De rente op studieschulden staat kort vast (5 jaar). De rente beweegt mee met de rente op staatsobligaties. Dit betekent dat bij een renteverhoging, de maandlast van een studieschuld kan stijgen. In het Regeerakkoord is afgesproken dat de rente op studieschulden gekoppeld gaat worden aan het rendement op een 10-jaarsstaatsobligatie in plaats van de 5-jaarsstaatsobligatie (bijlage bij Kamerstuk 34 700, nr. 34). Deze aanpassing zal leiden tot een hogere rente; gemiddeld over de afgelopen jaar is de 10-jaarsrente 0,78% hoger dan de 5-jaarsrente.

Gelet op het bovenstaande adviseert het Nibud de huidige regeling met betrekking tot de studieschulden te handhaven. Ook is het advies van Nibud om de informatievoorziening aan studenten over de consequenties van het aangaan van een studielening in relatie tot toekomstige hypotheekmogelijkheden, te verbeteren.
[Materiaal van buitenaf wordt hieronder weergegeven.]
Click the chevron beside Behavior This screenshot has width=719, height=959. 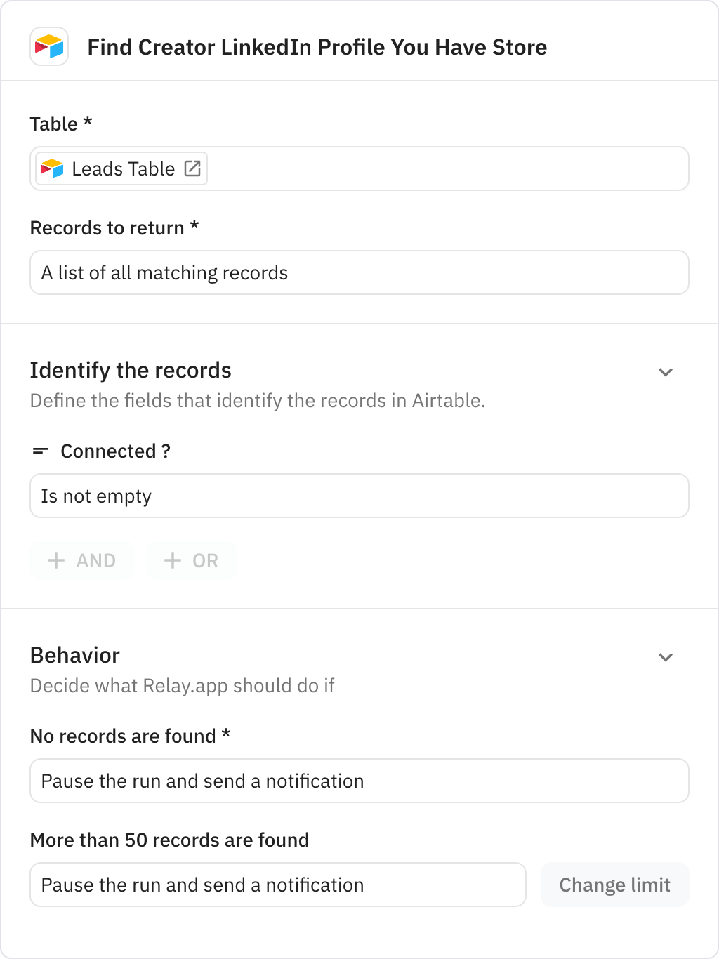click(x=665, y=657)
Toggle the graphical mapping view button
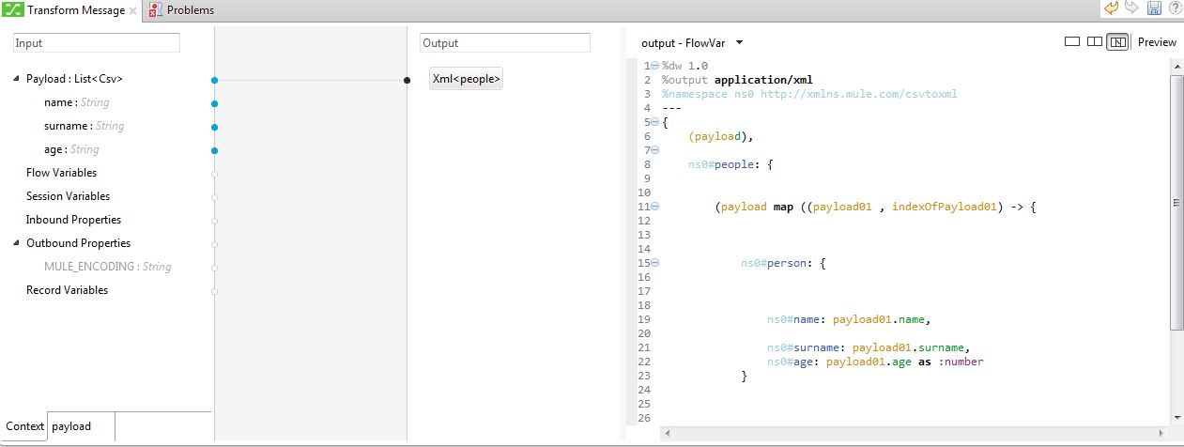Image resolution: width=1184 pixels, height=447 pixels. tap(1117, 41)
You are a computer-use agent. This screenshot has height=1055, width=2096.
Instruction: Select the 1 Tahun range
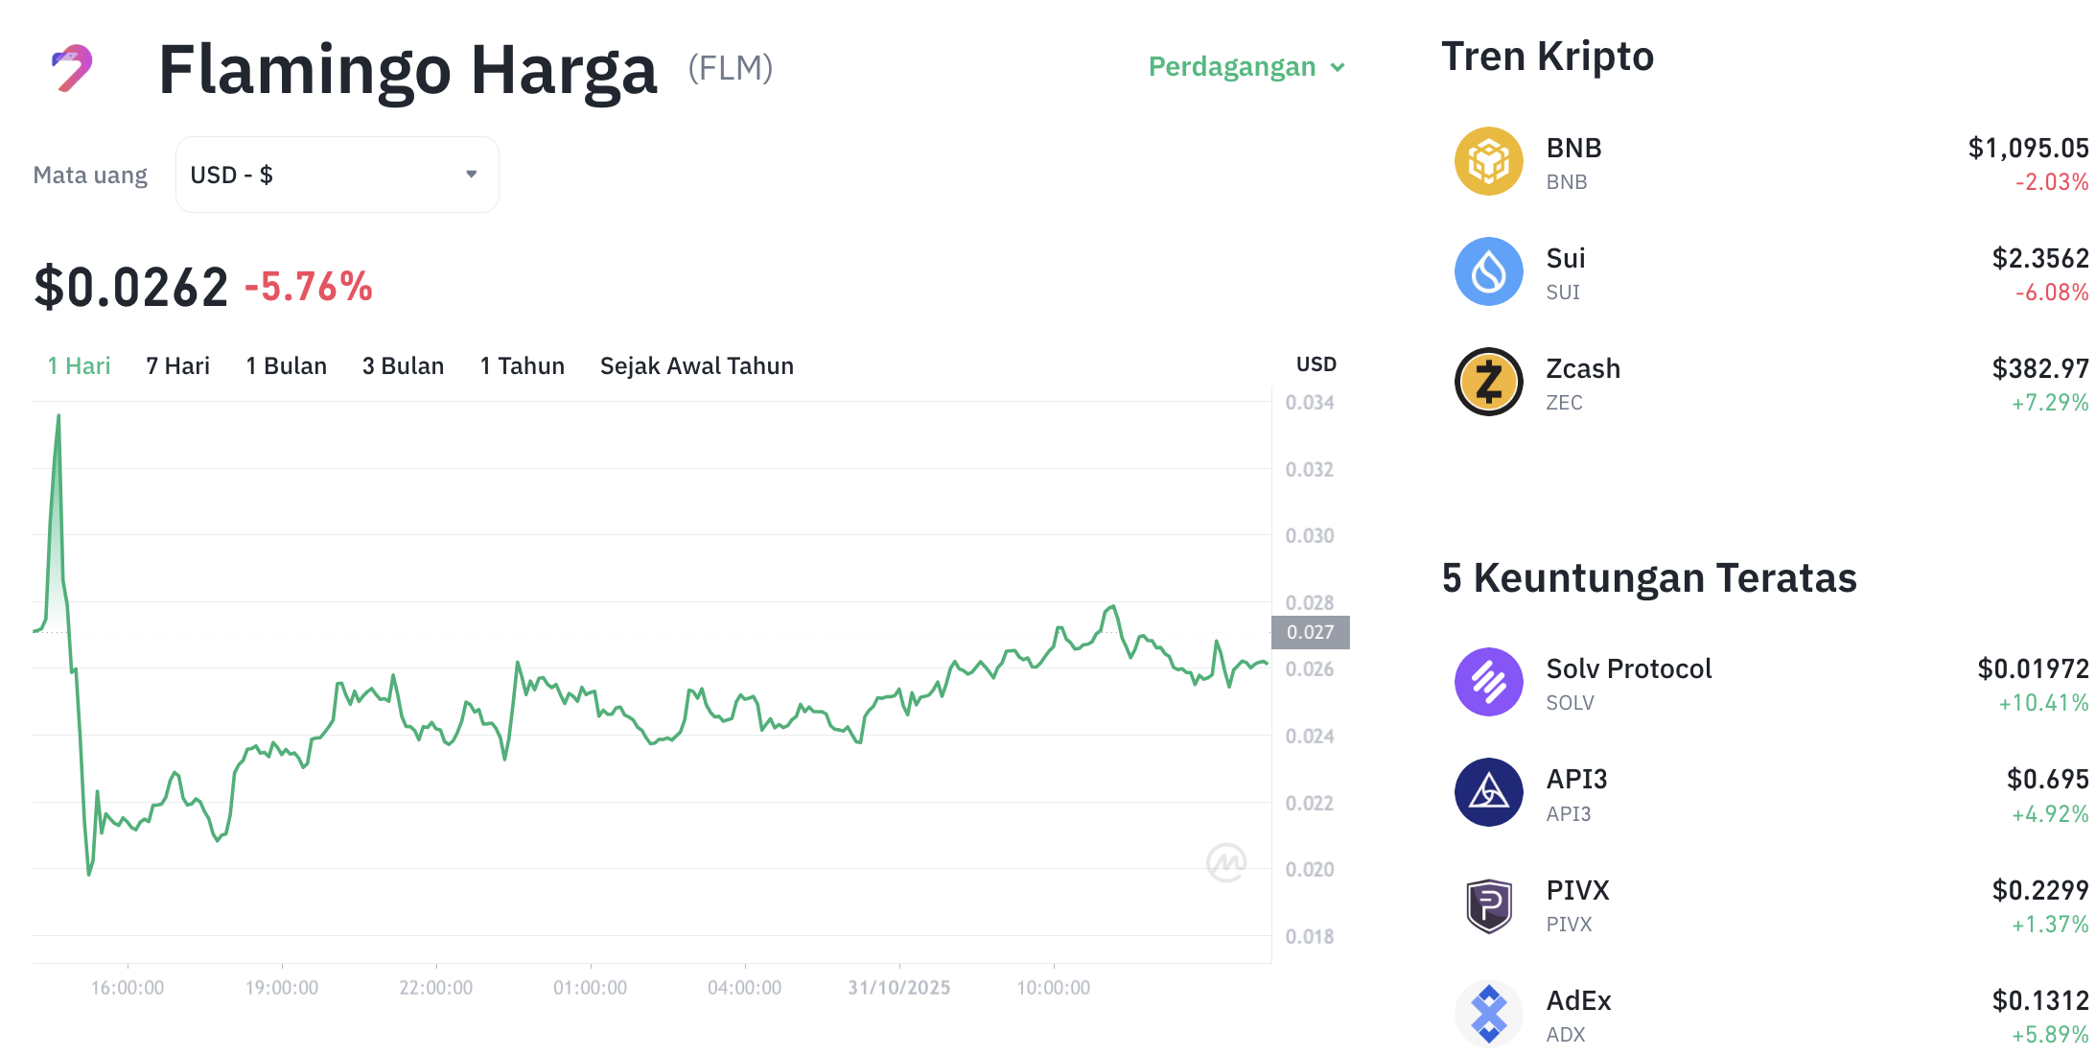522,365
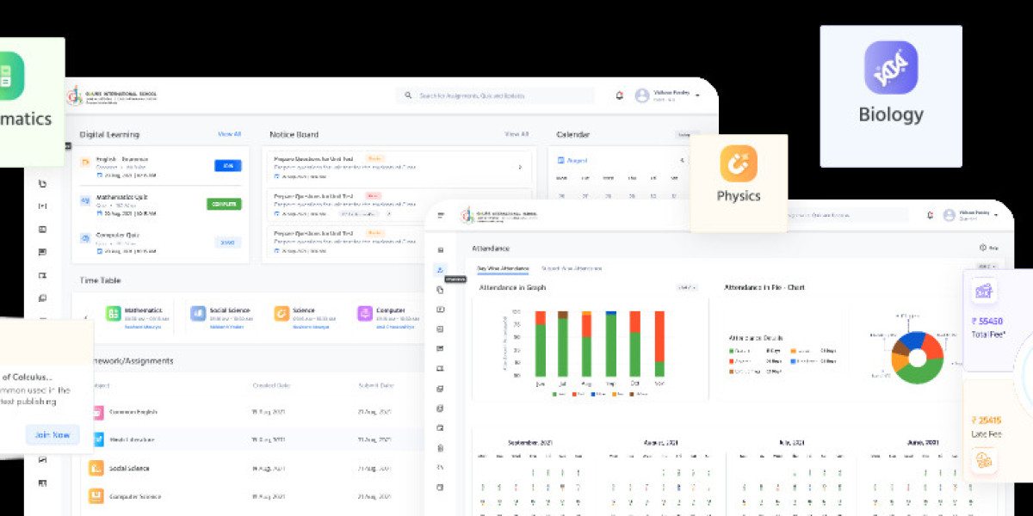Select the Day Wise Attendance tab

coord(503,267)
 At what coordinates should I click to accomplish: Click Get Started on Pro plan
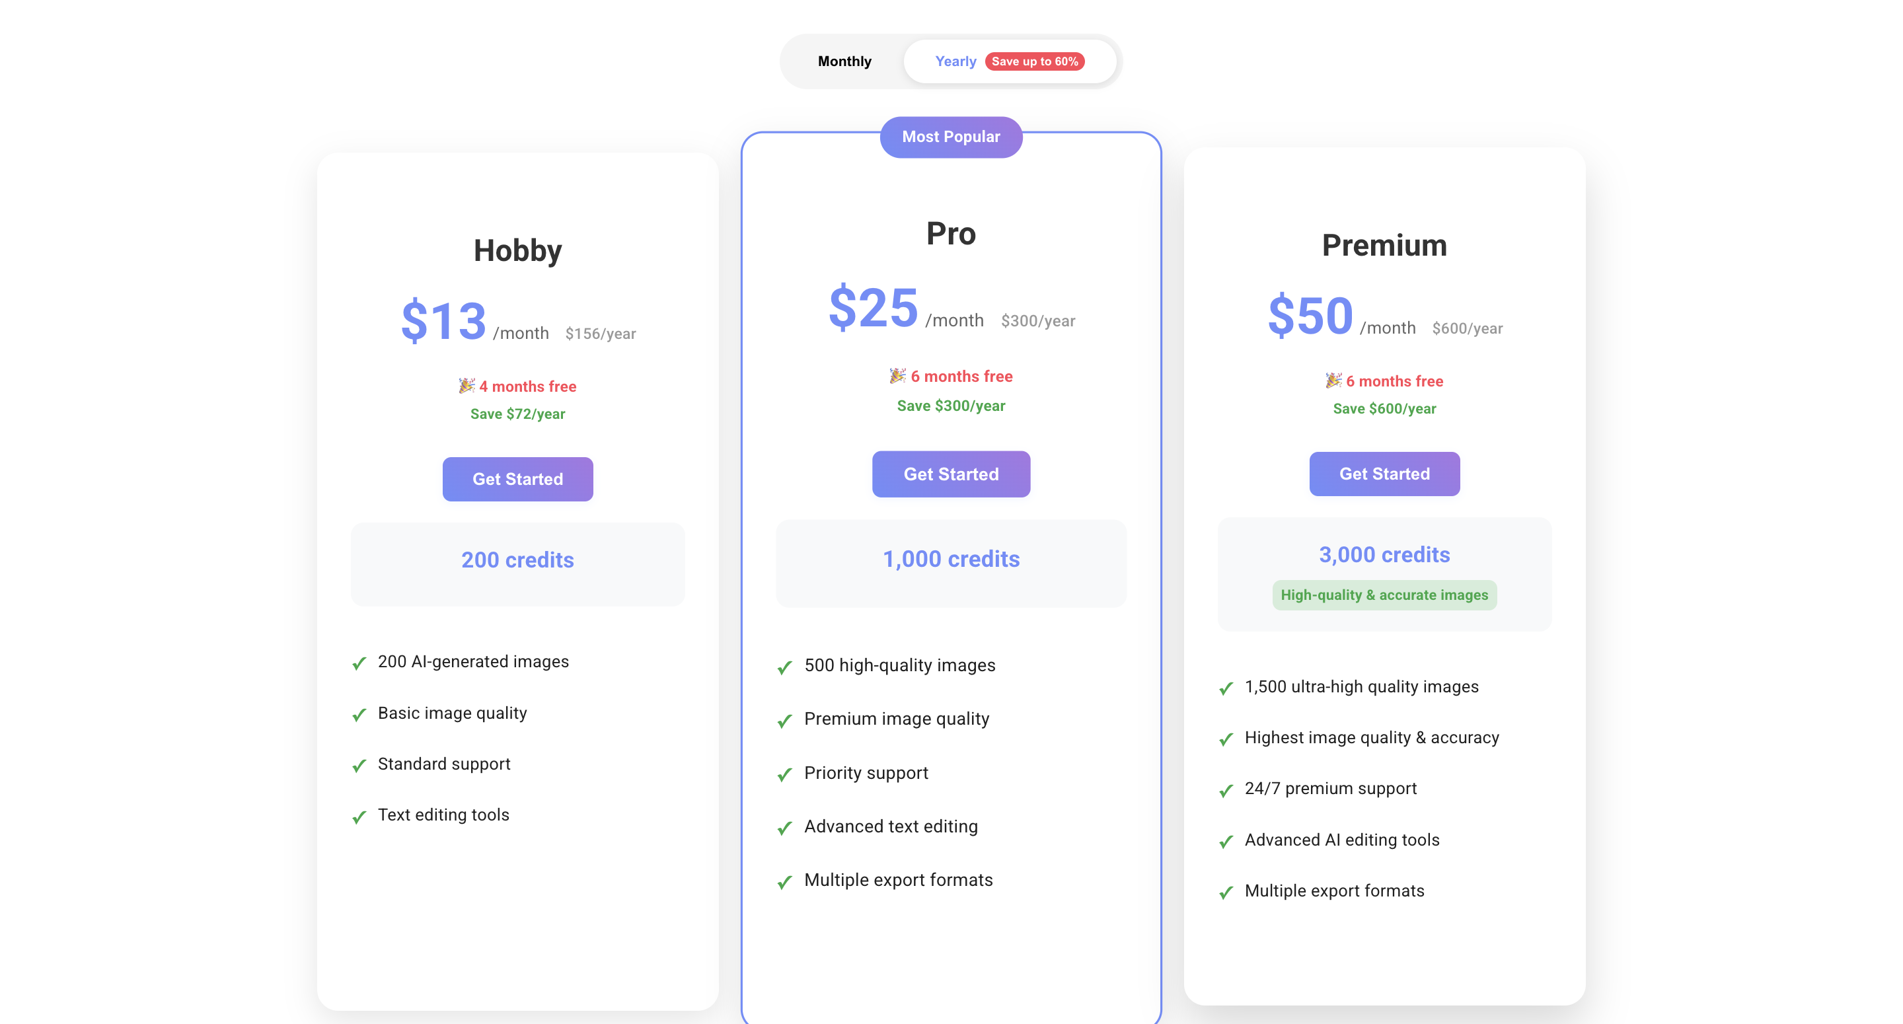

Ik volg het advies van het Nibud op het punt van het meewegen van studieschulden en zie geen aanleiding om de weging van de studielening bij het bepalen van de maximaal toegestane hypotheek aan te passen. Recentelijk heb ik u geïnformeerd dat ik voornemens ben om tijdens het volgende Platform Hypotheken in 2019 te inventariseren op welke wijze kredietverstrekkers gebruik maken van de mogelijkheden tot maatwerk bij studieschulden en of hier knelpunten worden ondervonden. Ook heeft verbetering van de voorlichting over het aangaan van studieschulden continue de aandacht. Het Ministerie van OCW zal in gesprek gaan met het Nibud om te bezien hoe verbetering van de voorlichting op dit onderwerp kan worden vormgegeven.4

Ten slotte heb ik, tijdens het algemeen overleg woonaangelegenheden op 18 oktober jl., aan het lid Krol (50plus) toegezegd om te bezien of er iets gedaan kan worden aan de kosten rondom het afsluiten van een hypothecaire lening voor verduurzaming. Ik zal dit onderwerp met de sector tijdens het volgende Platform hypotheken bespreken. Ik zal u te zijner tijd informeren over de uitkomsten.

Ik vertrouw erop u hiermee voldoende geïnformeerd te hebben.

De Minister van Binnenlandse Zaken en Koninkrijksrelaties, K.H. Ollongren


X Noot
1

Kamerstuk 34 775 XVIII, nr. 12.

X Noot
2

Raadpleegbaar via www.tweedekamer.nl

X Noot
3

Kamerstuk 34 775 XVIII, nr. 12.

X Noot
4

Aanhangsel Handelingen II 2018/19, nr. 143.